* Given task *
Collect every line of the listing below that contains the string "screenshot", treating uppercase and lowercase as different.

━━━ Dataset records

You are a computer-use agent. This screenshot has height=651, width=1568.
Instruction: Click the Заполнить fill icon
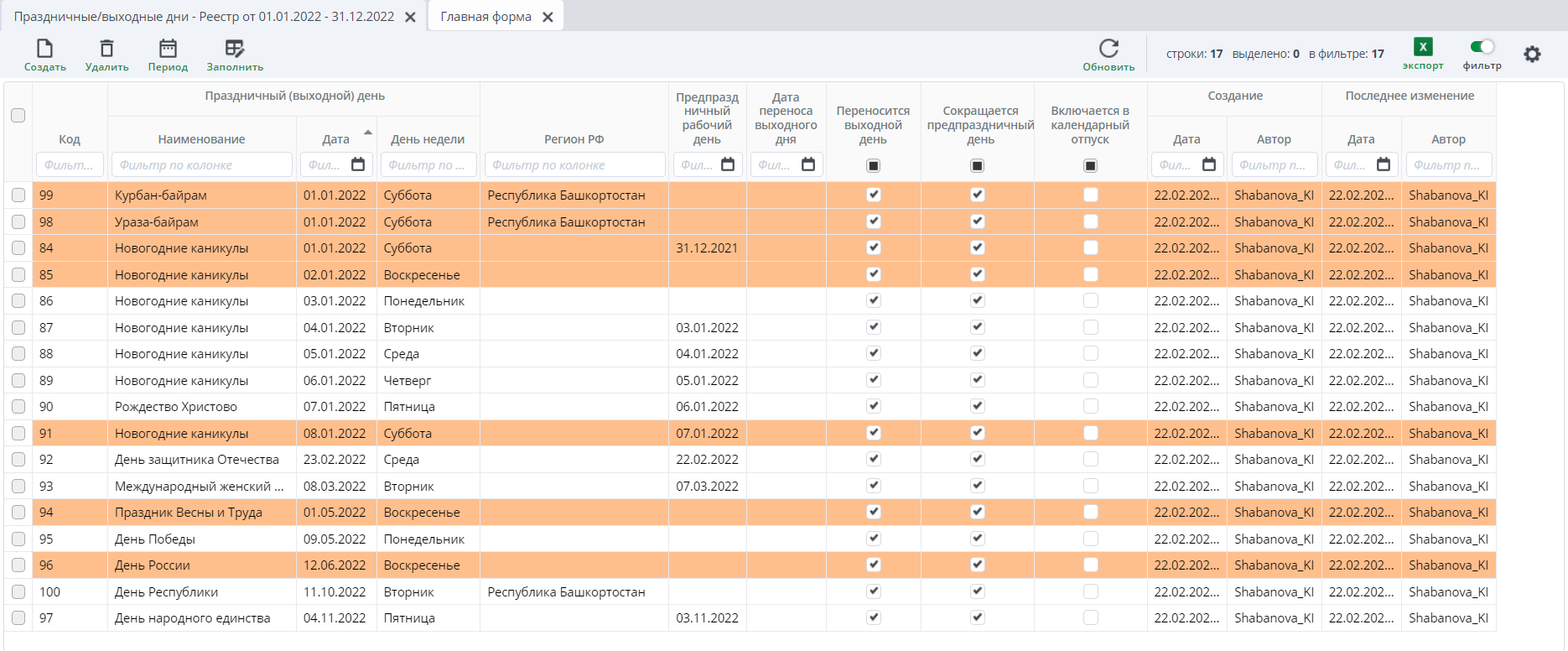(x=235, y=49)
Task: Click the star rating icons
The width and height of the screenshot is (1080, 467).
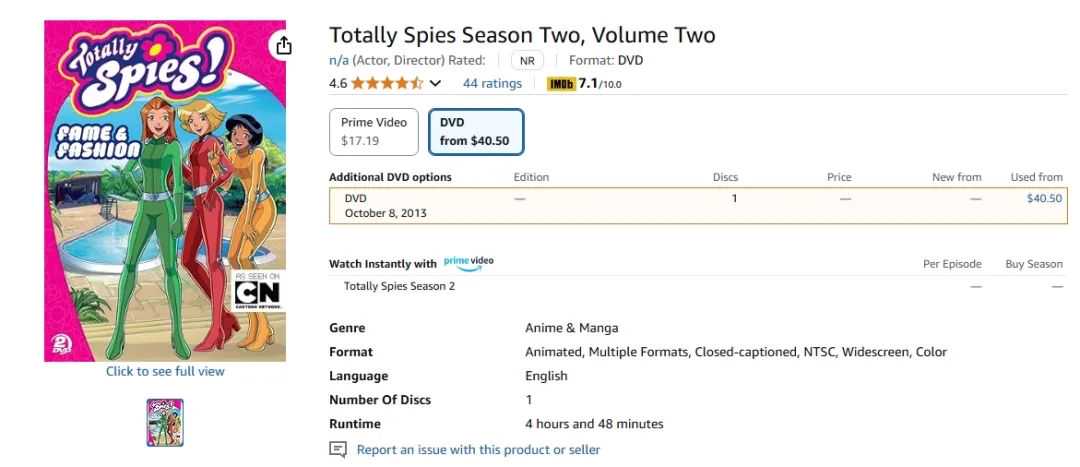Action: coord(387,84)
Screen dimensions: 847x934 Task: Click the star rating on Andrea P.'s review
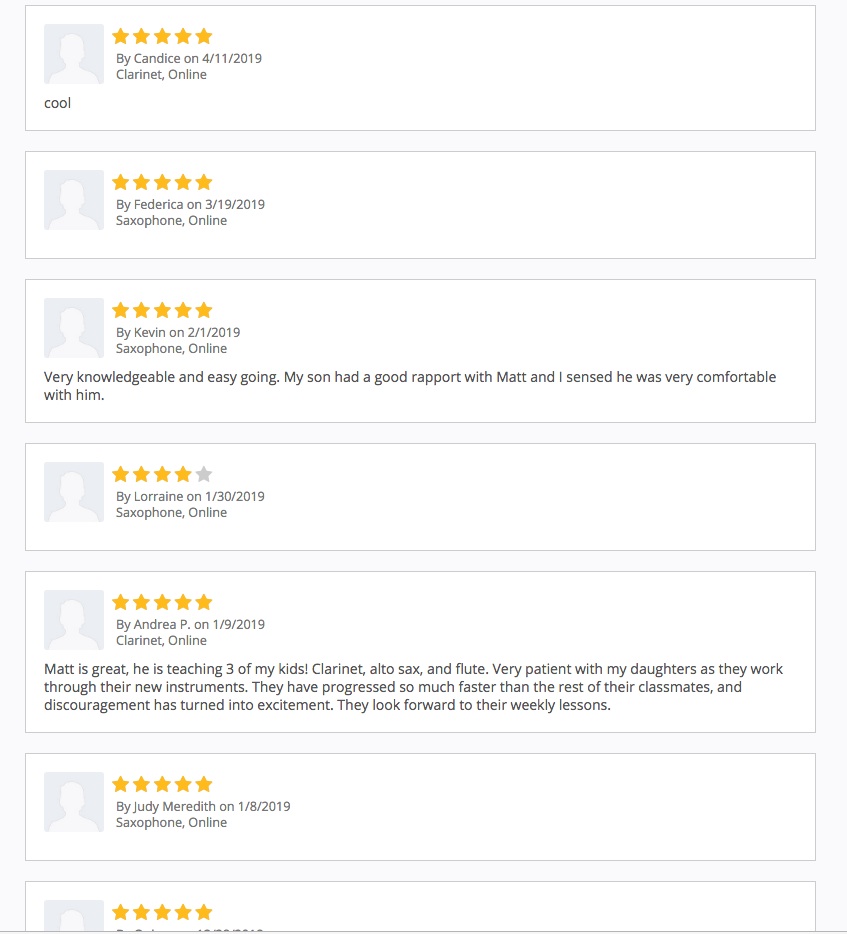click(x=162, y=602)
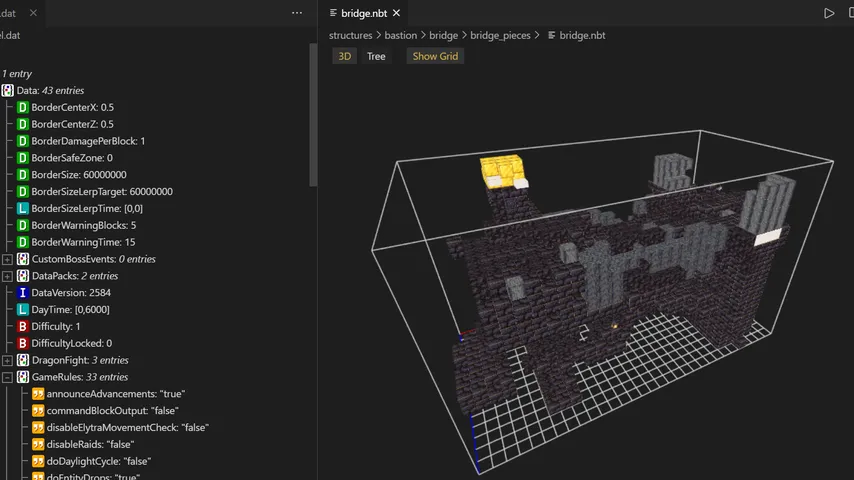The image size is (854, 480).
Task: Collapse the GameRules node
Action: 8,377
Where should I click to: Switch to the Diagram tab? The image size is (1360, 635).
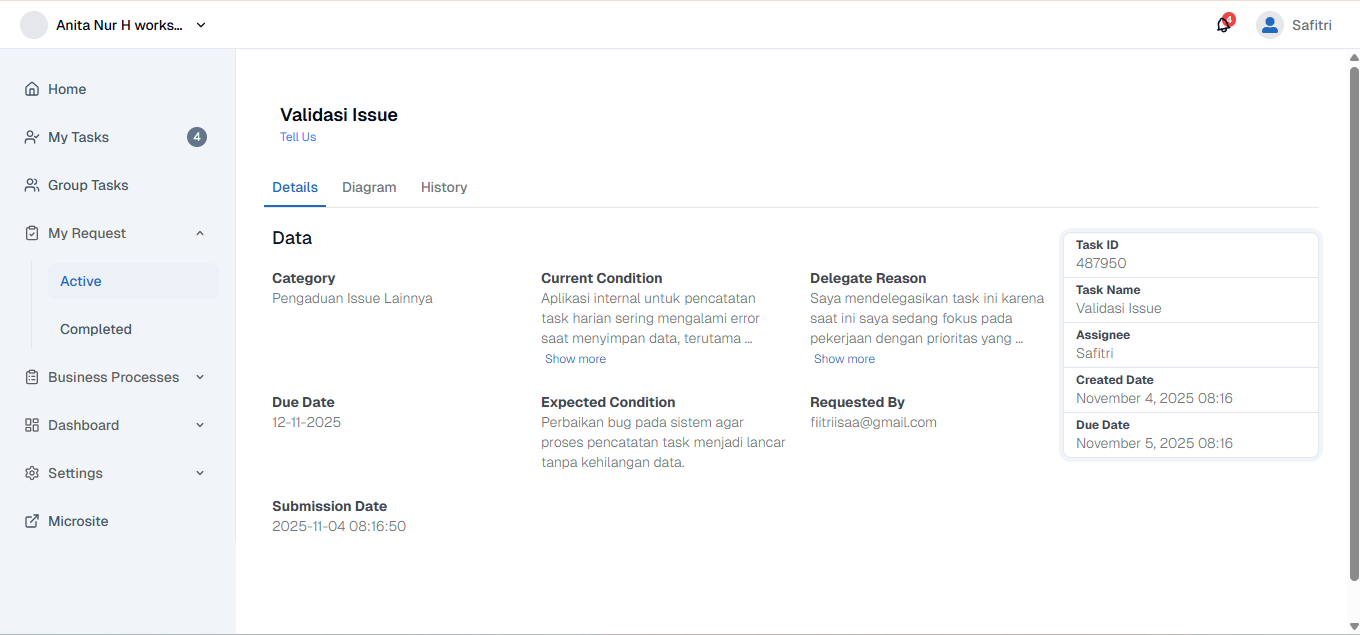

━━━━━━

* Reply to the exercise *
You are a computer-use agent. This screenshot has height=651, width=1568.
The width and height of the screenshot is (1080, 467).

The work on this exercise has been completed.